そして何故か同情にも似た視線を送られている気がした。
「ノミヤ、お前も大変だな」
「何がだ。あと俺は一宮だから。野宮だと別人になっちゃうから」
「いやあ、同じ名字がクラスに二人もいるとどっちか分かりづらいだろ? だからお前がノミヤで、転校生が夏穂ちゃんだ」
「夏穂のこと名前で呼ぶなら俺の名前を省略する意味がなくならない?」
こいつもう自分の言ったことを忘れたのか。鳥頭なのか。
神田の悪ノリはいつものことだけど。
「もう名前を呼び捨てする仲なのか。さすが父親になっただけあるな」
「誤解だってば」
いや、誤解じゃないんだけど。
あとその表現別の意味にも聞こえるから。
妹だろうと娘(自称)だろうと近親ルートは発生しません。
「え? てっきりその若さで結婚して、結婚相手の連れ子である夏穂ちゃんが血縁上の父親になったから、お前の趣味でお父さんと呼ばせてるんじゃなかったの?」
こいつは一体何を言ってるんだ。
脳みそがキャリーオーバー……繰り越してどうする。
えーっと、こういう時はなんて言うんだっけ。
「おーい、ノミヤ?」
「……はっ! すまん、脳みそがキャリーオーバーしてた」
「お前は宝くじか」
「で、俺がこの年で結婚して、夏穂が連れ子だって? 馬鹿言うな、俺まだ十八歳にもなってないんだぞ」
「そういえば! でも夏穂ちゃん連れ子説はクラス中に広まっちまったぞ。俺もその年で一児を養うなんて大変だなあとしみじみしてたのに」
誰かー、このクラスに民法学者呼んできてー。
もしくは民法第七三一条の条文を百回くらい暗唱させろ。
「ったく、そんなに想像力豊かなら小説家にでもなったらどうだ?」
「犯人の台詞だな。でも証拠は上がってるんだぞ」
決まった――と言いたいかのような見事なドヤ顔でこちらを指差す。
ムカつくから折ってやろうか。
「何のだよ」
「お前が夏穂ちゃんの父親である証拠かな?」
「断言しろよ」
名探偵を気取るなら自分の推理くらい自信を持ってほしいものである。
自信満々にDNA鑑定の診断結果とか持ち出されても困るけどな。
などと、つまらない応酬を繰り返していたら、こらと先生に注意される。
そりゃあ授業中に後ろ向いて話してたら当然の話だが。
以降は真面目な高校生よろしく勤勉に授業に臨んだ。
神田は知らん。
退屈な授業も一区切りがつき、やっと昼休みを迎える。
クラスメイトたちは十人十色に束の間の休みを謳歌して、今日に限っては改めて夏穂を質問攻めにしている。
でも悲しきかな、休み時間にもこの学校に俺の安寧の地はない。
迅速に購買でコロッケパンを買い、校内でアトランダムに食事場所を選ぶ。
旧校舎の空き教室でパンを素早く胃袋に詰め込んだら、五分以内にその場を離れる必要がある。

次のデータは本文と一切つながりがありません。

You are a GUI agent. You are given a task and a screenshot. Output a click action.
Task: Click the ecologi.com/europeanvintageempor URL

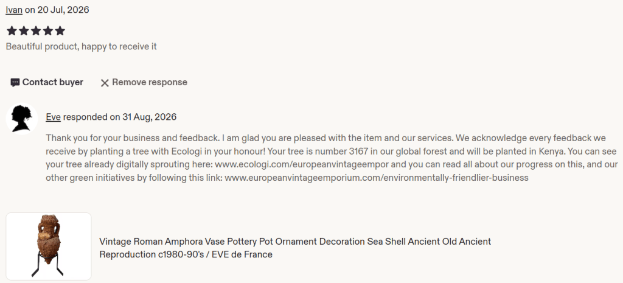(302, 164)
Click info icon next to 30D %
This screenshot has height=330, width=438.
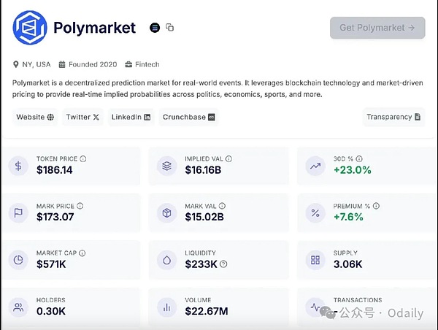(x=359, y=158)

“あいつ”は異様なまでの察知力で俺の居場所を嗅ぎ付けてくるのだ。
見つかったら最後、どんな末路が待っているかは俺にも想像がつかない。
幼馴染の魔の手から逃れるために次は中庭にでも行こうとその道すがら、廊下に倒れている少女を発見した。
……あの緑のバッジは一年生か。
一年生の教室はここからは離れているのになぜこんな所に。
まさかストーカーの幼馴染に追われている訳でもないだろうに。
本来なら保健室に運んでやるべきなのだろうが、見ず知らずの女性に触るのはどうもはばかられる。
このまま放っておくのも心苦しいが……。
「ええい、なるようになれ!」
思い切って倒れていた少女を抱き上げる。
抱き上げてみると体重は軽く、ちゃんとご飯を食べているのか心配になる。
軽い分にはむしろ運びやすくていいけど。
ただ歩くたびに揺れるポニーテールは手の甲をくすぐりこそばゆいな。
「あの、降ろしてください」
聞こえてきた声にはっとして、抱えた少女の顔を見る。
気が付けば先ほどまで閉じていたはずの目からは、俺を貫く冷たい視線が放たれていた。
「さっさと降ろさないと大声出しますよ」
「あ、ごめん」
齢十六にして社会的抹殺はされたくありません。
言われるがままに少女を地に降ろす。
「勝手に人の体をベタベタ触って、変態ですね」
「滅相もございません」
人が善意でやってたのに、この言われようは何だろうか。
やはり触らぬ神に祟りなし。触らぬ女性に冤罪なし……なんてことはないけど。
「私も鬼じゃないので弁明があれば聞きますけど」
「廊下に倒れていたので保健室に運ぼうと」
「へえ、保健室に」
何だその疑うような目つきは。
別に薄い本みたいな展開があればラッキーとか思ってないぞ。
……本当に、微塵も。
「二年生……先輩、ですね。先輩、名前は?」
「一宮夏彦だけど」
「一宮先輩ですね。……ん? 一宮?」
少女は俺の名前を聞くと、何かを思い出すように目をつむる。
しばらくしてその何かに思い至ったのか、ついで俺のことをじろじろと見回す。
さながら鑑定士のようにじろじろと。
「俺は骨とう品か何かか?」
「鑑定してもらえば百円くらいの値打ちはつくかもしれないですね」
「たったの!? スナック菓子じゃねえんだぞ!」
値上がりの激しい昨今じゃポテトチップスもろくに買えやしない。
この子初対面の先輩に対してなんて毒舌。
「一宮先輩ってあの変態オタクブラコンのお兄さん?」
あー、千秋の友達なのか。
「的確なネーミングセンスだな」
「やっぱり。兄がこんなだから妹もあんななのか……」
呆れたとため息をつく。
いえ、たぶん家庭環境のせいだと思います。
「申し遅れました、私は塚原早月です。一宮先輩は千秋のお兄さんのようですから今回は大目に見ますが、今度私に変態的行為を働いたら次はありませんからね。覚えといてください」
「覚えとくって名前? 変態的行為をするなってこと?」
「両方です! では」
名前も覚えてほしいのか。
これがツンデレか。多分違うけど。
「保健室に行かなくていいのか? なんなら俺も付いていくけど」
「一人で行けます!」
俺の心配をよそに早月は風のように去っていった。
大丈夫かなあ。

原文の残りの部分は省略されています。